*** THE INPUT Section Begins ***

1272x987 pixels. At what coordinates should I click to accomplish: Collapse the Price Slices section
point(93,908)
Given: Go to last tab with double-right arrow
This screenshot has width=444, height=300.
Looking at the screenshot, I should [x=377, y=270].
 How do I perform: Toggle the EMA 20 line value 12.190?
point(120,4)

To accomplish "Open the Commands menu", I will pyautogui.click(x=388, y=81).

*** THE INPUT Section Ends ***
*** THE INPUT Section Begins ***

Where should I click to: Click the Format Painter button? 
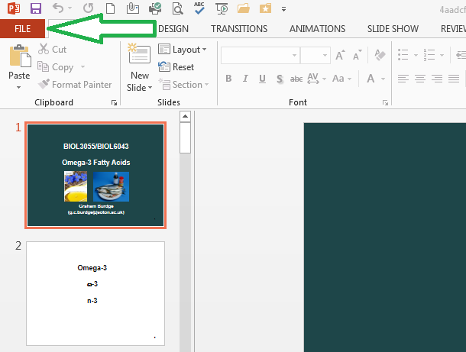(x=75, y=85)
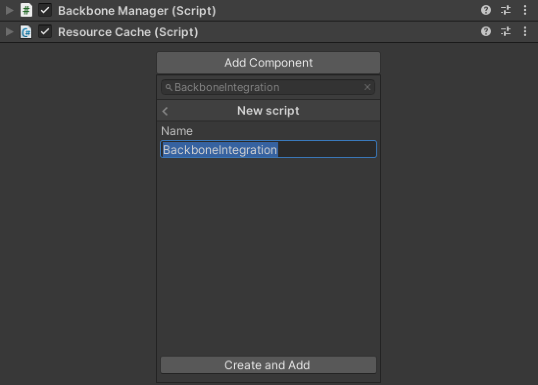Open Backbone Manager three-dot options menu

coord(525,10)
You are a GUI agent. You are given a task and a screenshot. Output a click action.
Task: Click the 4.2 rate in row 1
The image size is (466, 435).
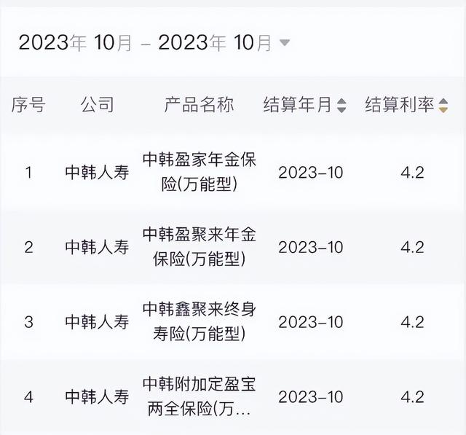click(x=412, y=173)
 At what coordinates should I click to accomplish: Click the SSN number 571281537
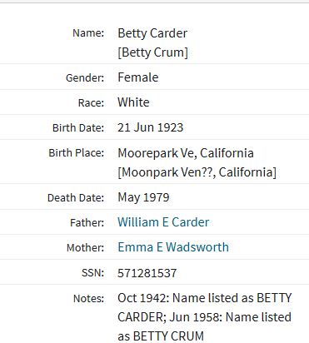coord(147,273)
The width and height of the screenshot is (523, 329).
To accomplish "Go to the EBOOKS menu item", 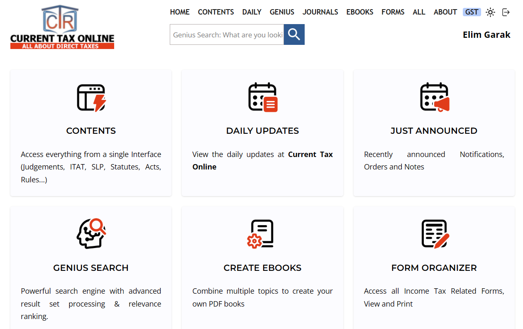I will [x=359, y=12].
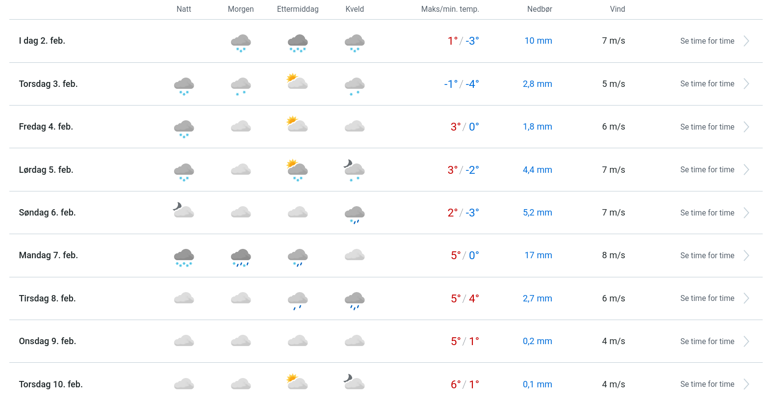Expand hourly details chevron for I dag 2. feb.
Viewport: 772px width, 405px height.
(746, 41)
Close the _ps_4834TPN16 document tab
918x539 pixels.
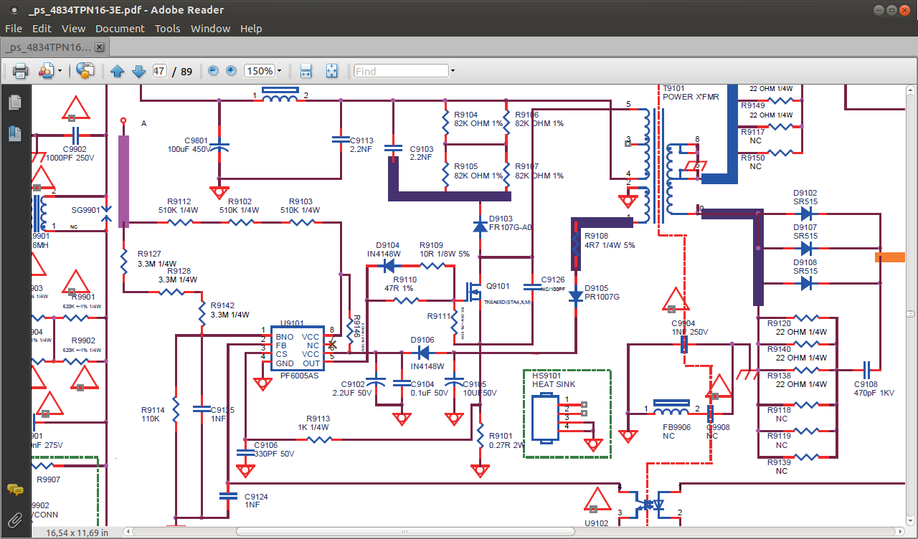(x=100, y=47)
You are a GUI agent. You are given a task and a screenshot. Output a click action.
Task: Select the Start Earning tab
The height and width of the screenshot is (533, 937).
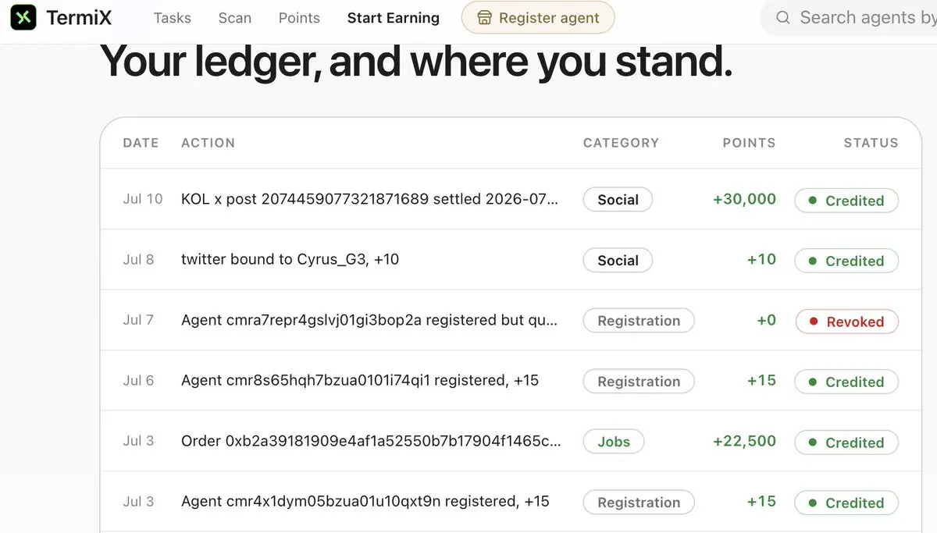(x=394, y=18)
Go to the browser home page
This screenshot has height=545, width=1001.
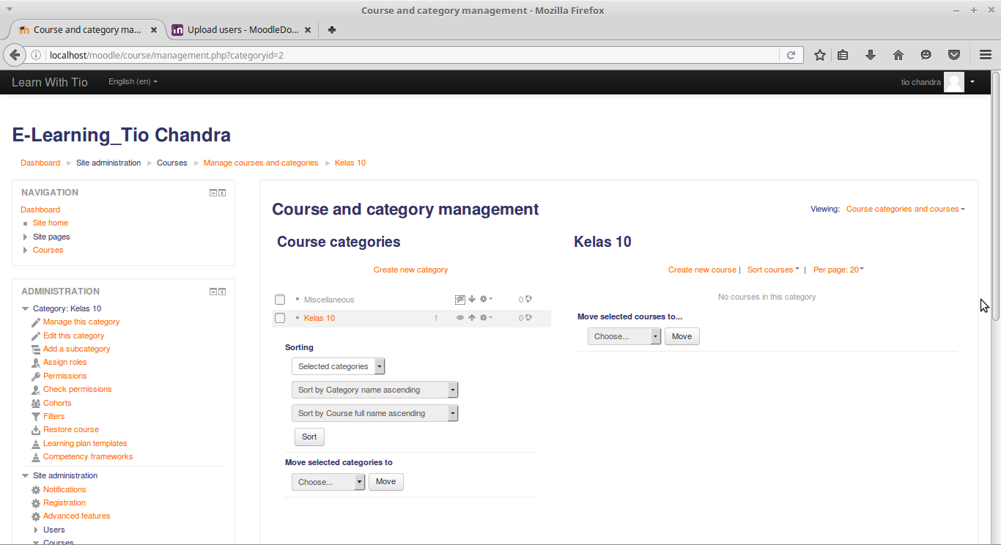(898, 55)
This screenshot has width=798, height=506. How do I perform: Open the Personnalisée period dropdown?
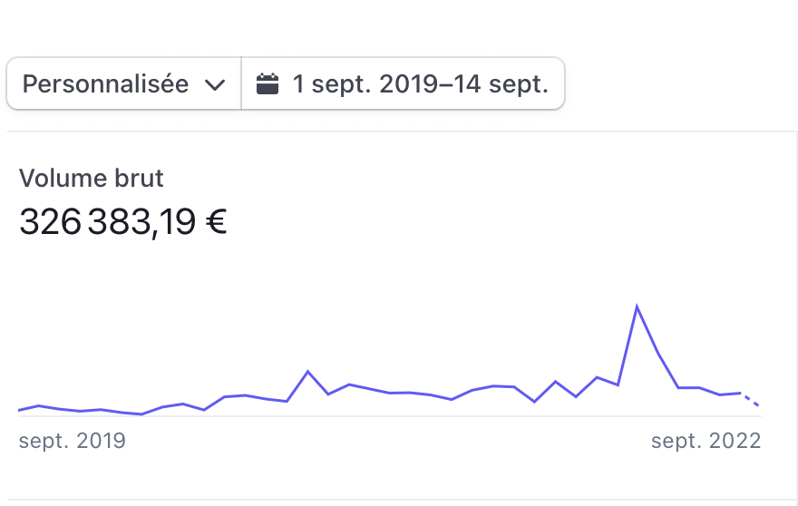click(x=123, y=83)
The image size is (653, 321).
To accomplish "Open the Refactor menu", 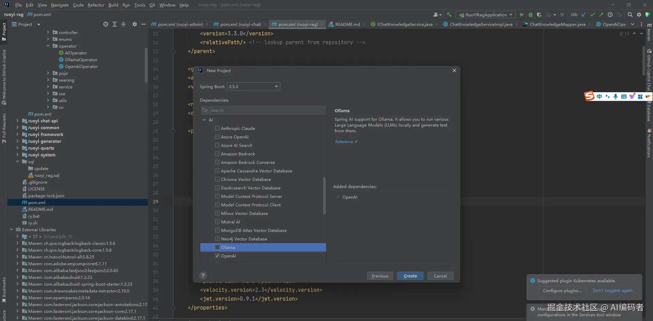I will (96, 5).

*** THE INPUT Section Ends ***

(EXERCISE GOAL)
Above are the records. Copy only the lines from the one with "Task: Click the 4.2 rate in row 1" through the one with "The width and", exactly, with no pictures.

(SOLUTION FOR THIS EXERCISE)
Task: Click the 4.2 rate in row 1
The image size is (466, 435).
click(x=412, y=173)
 At what coordinates should I click to accomplish: Click the SSN number 571281537
coord(147,273)
The width and height of the screenshot is (523, 329).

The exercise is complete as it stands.